In machine learning, causality relates to understanding how one variable affects another. For example, Nobel Laureates are known to be avid chocolate lovers, though the opposite isn’t necessarily true. While an increased consumption of chocolates won’t lead to a Nobel prize, understanding the dynamics of cause and effect can still be an important factor of success in certain machine learning projects.
In this tutorial, readers will find an introduction to causality and how to use it for their machine learning projects. The article will discuss the correlation between two events, what a causal inference means, and how to understand when correlation does not imply causation. Examples of counterfactual thinking and its importance will also be discussed, along with the list of different tools or models to answer the question of causation.

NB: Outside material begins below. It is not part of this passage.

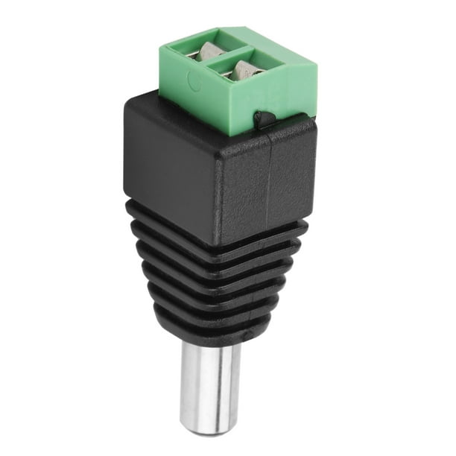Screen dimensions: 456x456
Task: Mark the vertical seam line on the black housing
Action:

The article mentions the contribution of Judea Pearl and Donald Rubin to the concept of causal inference, introducing the Graphical Causal Models and Rubin causal model, respectively. Judea Pearl is an American philosopher, cognitive scientist, and computer scientist, currently a professor of computer science and statistics at the University of California, Los Angeles, best known for his work in philosophy of science, especially on causal and counterfactual reasoning. Similarly, Donald Rubin is an American statistical scientist who developed the Rubin Causal Model, awarding him a Nobel Prize in 2020 for his work in causal inference.
Counterfactual thinking is essential for the understanding of the concept of causation, and the article provides different methods to answer questions related to this concept. The top of the list includes inverse probability weighting, instrumental variable methods, and the potential outcome framework. While the bottom includes deep learning and supervised ML, these methods are considered to be the least valid and robust.
Understanding and correctly interpreting causality is essential for Machine Learning projects and this tutorial provides a informative overview on the topic. Knowing the different methods and formulated questions for counterfactual thinking will help readers properly evaluate their data and develop improved projects that consider hidden causes and their impacts.